Page excerpt:
• • •

Given an array where elements are sorted in ascending order, convert it to a height balanced BST.

Hide Tags Tree Depth-first Search

Analysis

use binary search

Solution

v1.

The stop condition of depth-search tree is when subarray has only one or two elements.

# Definition for a binary tree node.
# class TreeNode:
#     def __init__(self, x):
#         self.val = x
#         self.left = None
#         self.right = None

class Solution:
    # @param {integer[]} nums
    # @return {TreeNode}
    def sortedArrayToBST(self, nums):
        if len(nums)==0:
            return None

        return self.helper(nums, 0, len(nums)-1)

    def helper(self,nums,left,right):
        if right==left:
            node1 = TreeNode(nums[right])
            return node1

        if right-left==1:
            node1 = TreeNode(nums[right])
            node2 = TreeNode(nums[left])
            node2.right = node1
            return node2

        mid = (left+right)/2
        subroot  = TreeNode(nums[mid])
        subroot.left = self.helper(nums,left,mid-1)
        subroot.right = self.helper(nums,mid+1,right)

• • •

List of tasks:
[1] Please say whether each statement agrees with the sorted-array-to-BST solution, answering yes or no and quoting the words that decide it. (a) The analysis recommends binary search. (b) The tags listed are Tree and Breadth-first Search. (c) The recursion stops when a subarray has one or two elements.
[2] Extend the sorted-array-to-BST solution from the point where it stops.

Given material:

• • •

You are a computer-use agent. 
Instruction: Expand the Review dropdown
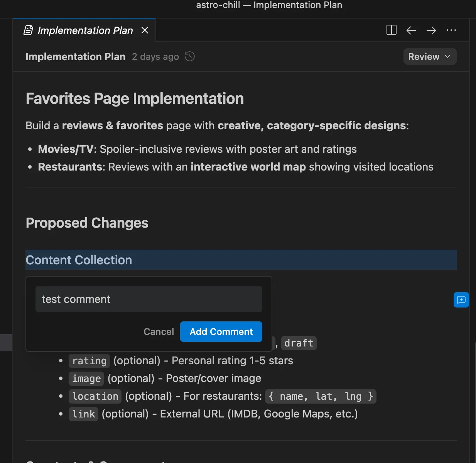[429, 56]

• • •

Exercise answers:
[1]
(a) Yes: "use binary search"
(b) No: "Hide Tags Tree Depth-first Search"
(c) Yes: "The stop condition of depth-search tree is when subarray has only one or two elements."

[2]
        return subroot

v2

The stop condition is changed for creating None.

# Definition for a binary tree node.
# class TreeNode:
#     def __init__(self, x):
#         self.val = x
#         self.left = None
#         self.right = None

class Solution:
    # @param {integer[]} nums
    # @return {TreeNode}
    def sortedArrayToBST(self, nums):
        if len(nums)==0:
            return None

        return self.helper(nums, 0, len(nums)-1)

    def helper(self,nums,left,right):
        if left>right:
            return None

        mid = (left+right)/2
        subroot  = TreeNode(nums[mid])
        subroot.left = self.helper(nums,left,mid-1)
        subroot.right = self.helper(nums,mid+1,right)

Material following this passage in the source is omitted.